It generates billions by charging other people, not by producing anything.

There's a useful finance function, and there's the rest. The useful part is the bit they want to get away from. Too boring, doesn't make enough money. The other bit, the casino part, is worse than parasitic, it actively destabilises economies and causes massive damage, as we all know.

Banks create debt. That's what they do. That is their "product". The more they create, the richer they are. The overwhelming problem facing the world's economy is that they have been allowed to create so much debt that we are drowning in it. Great news for them, appalling for everyone else.

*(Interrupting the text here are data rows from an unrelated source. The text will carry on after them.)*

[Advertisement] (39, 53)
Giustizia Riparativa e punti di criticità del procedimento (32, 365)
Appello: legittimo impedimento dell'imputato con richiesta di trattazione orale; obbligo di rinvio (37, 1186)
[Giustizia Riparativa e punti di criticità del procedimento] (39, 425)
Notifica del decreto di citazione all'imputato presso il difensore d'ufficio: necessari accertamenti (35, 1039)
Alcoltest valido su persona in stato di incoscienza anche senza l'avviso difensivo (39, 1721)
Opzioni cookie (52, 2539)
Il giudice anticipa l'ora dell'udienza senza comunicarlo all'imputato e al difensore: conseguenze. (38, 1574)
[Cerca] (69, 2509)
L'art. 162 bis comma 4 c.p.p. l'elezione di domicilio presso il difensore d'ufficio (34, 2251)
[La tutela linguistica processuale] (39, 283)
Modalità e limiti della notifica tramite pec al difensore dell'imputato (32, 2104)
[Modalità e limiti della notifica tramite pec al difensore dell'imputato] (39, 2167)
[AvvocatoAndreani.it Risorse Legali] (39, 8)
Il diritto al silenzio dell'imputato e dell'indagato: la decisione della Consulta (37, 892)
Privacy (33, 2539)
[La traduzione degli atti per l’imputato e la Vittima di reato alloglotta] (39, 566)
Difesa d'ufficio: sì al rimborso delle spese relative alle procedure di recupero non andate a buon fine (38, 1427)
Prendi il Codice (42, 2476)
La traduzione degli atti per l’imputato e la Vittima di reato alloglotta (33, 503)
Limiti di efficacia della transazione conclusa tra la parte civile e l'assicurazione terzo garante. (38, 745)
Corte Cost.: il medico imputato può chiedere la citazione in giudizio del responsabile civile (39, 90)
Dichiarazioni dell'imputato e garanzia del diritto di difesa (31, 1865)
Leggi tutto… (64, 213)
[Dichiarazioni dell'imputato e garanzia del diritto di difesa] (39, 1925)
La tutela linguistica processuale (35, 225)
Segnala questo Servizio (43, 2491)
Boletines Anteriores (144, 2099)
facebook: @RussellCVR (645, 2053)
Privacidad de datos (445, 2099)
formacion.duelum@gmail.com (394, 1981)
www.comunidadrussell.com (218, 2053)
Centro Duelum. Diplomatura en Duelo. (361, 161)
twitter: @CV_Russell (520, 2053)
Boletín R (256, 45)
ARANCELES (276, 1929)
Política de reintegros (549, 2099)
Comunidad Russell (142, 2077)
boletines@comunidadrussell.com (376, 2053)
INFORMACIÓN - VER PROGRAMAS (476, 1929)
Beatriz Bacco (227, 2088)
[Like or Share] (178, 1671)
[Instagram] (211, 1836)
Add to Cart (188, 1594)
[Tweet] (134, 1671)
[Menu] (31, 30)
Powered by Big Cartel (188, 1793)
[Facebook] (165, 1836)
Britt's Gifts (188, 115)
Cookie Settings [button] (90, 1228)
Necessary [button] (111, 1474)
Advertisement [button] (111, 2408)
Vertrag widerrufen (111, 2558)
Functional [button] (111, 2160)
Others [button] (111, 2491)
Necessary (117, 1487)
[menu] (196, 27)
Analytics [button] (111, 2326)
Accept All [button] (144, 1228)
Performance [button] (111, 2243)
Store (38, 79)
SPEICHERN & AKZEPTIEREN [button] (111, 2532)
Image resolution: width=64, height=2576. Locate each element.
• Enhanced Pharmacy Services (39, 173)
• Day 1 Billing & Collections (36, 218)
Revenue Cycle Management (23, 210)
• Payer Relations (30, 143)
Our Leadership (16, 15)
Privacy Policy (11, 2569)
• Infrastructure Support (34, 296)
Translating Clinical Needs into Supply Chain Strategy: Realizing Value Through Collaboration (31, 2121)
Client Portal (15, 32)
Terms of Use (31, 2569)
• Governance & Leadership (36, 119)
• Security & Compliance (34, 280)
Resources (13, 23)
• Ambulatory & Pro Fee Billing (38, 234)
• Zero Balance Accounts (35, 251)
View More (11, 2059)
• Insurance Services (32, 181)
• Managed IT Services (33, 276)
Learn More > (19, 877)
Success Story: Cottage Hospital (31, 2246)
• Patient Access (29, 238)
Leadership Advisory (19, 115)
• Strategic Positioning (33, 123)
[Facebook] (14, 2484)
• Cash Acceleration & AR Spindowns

Don't confuse banker bashing (which is a suitable and appropriate response to the grotesque greed and irresponsibility of those at the top) with looking critically at the role the finance sector plays in the economy. For hundreds of years people have criticised the effect of usury and unearned income in stifling enterprise, and have sought ways to limit the damage created. Bankers and landlords, both are "rentiers" in this sense, living off charges they make to others who actually work. It's not a reaction to Fred the Shred and the rest of them, it's sound economic analysis conducted by many people over a very great length of time.

Except in our case it suck money and talent from other countries around the world and brings it in to the UK to be spent here in both tax revenues and goods and services.

It is a massive advantage the UK has and Merkel and Sarkozy have coveted the UK financial industry for a long time ..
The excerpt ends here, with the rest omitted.